Demander au Prince de la Paix de pacifier son âme

Le temps de l’Avent est donc «un temps pour se préparer à cette venue du prince de la Paix, un temps pour se pacifier soi-même» avant tout. «Tant de fois, nous ne sommes pas en paix, nous sommes anxieux, angoissés, sans espérance et le Seigneur nous pose cette question: « comment est ton âme, aujourd’hui ? Est-elle en paix ?« ». Si tel n’est pas le cas, demandons au Prince de la Paix de venir la pacifier, pour se préparer à sa rencontre.

Pacifier la famille: ponts ou murs ?

Il convient ensuite de pacifier sa maison, sa famille: «il y a tant de tristesse dans les familles, tant de luttes, de petites guerres, de désunion.» Demandons-nous si notre propre famille est en guerre ou en paix, s’il y a des ponts ou des murs qui nous séparent.

Pacifier le monde

C’est aussi le monde, «rempli de guerre, de haine, et d’exploitation» qu’il faut pacifier. «Mais que fais-je, moi pour aider la paix dans mon quartier, dans mon école, dans mon lieu de travail? Est-ce que je trouve toujours une excuse pour faire la guerre aux autres, pour médire des autres? Suis-je doux? Est-ce que je cherche à construire des ponts ?»

«Demandons aussi aux enfants, ‘à l’école, lorsqu’un petit camarade ne te plait pas, qu’il est un peu méchant ou qu’il est faible, est-ce que tu le harcèles, ou est-ce que tu cherches à faire la paix?’ ». Il faut des artisans de paix en ce temps de l’Avent, en préparation à la venue du Seigneur.

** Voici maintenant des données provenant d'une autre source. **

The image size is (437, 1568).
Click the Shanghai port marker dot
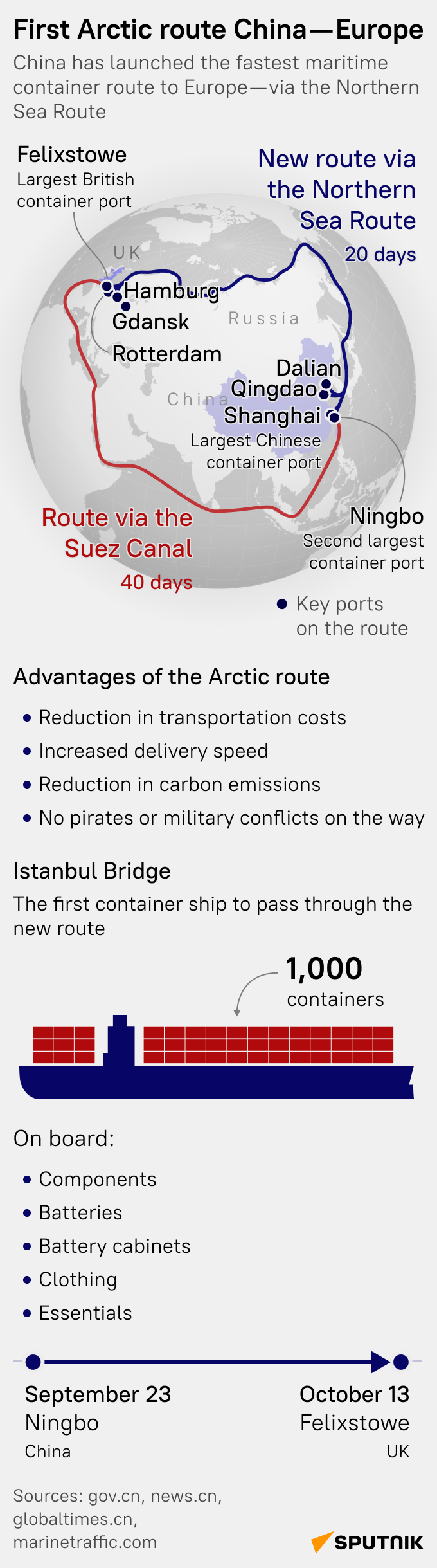click(x=334, y=417)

Faire la paix, c’est imiter Dieu

La paix avance toujours, elle est féconde, elle «part de l’âme et y retourne», après avoir fait son chemin dans les cœurs, les familles et le monde. Et faire la paix, c’est un peu imiter Dieu, Lui qui le premier a voulu faire la paix avec nous en nous envoyant son Fils, le Prince de la Paix. Travailler à la paix n’est pas l’apanage des personnes cultivées ou instruites.

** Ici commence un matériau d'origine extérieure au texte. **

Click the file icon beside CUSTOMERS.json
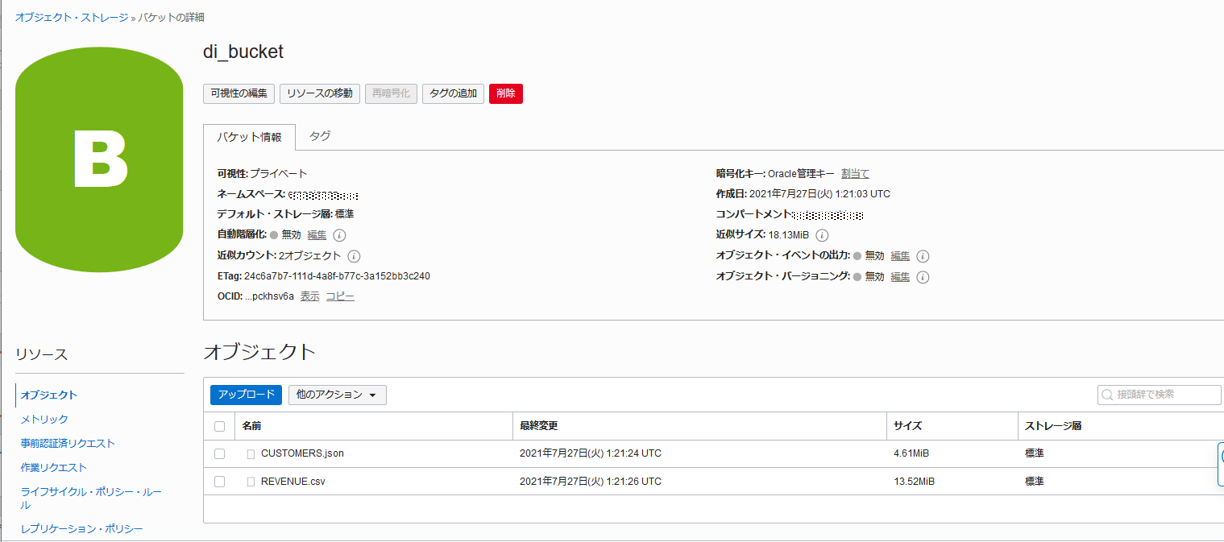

L’Évangile nous le dit: «je te rends grâce, Père, Seigneur du Ciel et de la terre, ce que tu as caché aux sages et aux savants, tu l’as révélé aux tout-petits» (Lc 10, 22). «Fais-toi humble, enjoint le Pape, fais-toi petit, serviteur des autres. Et le Seigneur te donnera la capacité de comprendre comment on fait la paix et la force pour y parvenir».

Éviter les petites guerres

La prière de ce temps de l’Avent doit donc être celle de «vivre en paix avec soi-même, en famille, dans le quartier». Chaque fois que nous voyons possible une «petite guerre», nous devons nous arrêter, et chercher aussitôt à faire la paix.

«Que le Seigneur prépare nos cœurs pour le Noël du Prince de la Paix. Mais que nous fassions tout., de notre côté, pour faire la paix: dans notre cœur, notre âme, notre famille, l’école, le quartier, le lieu de travail, que nous soyons hommes et femmes de paix».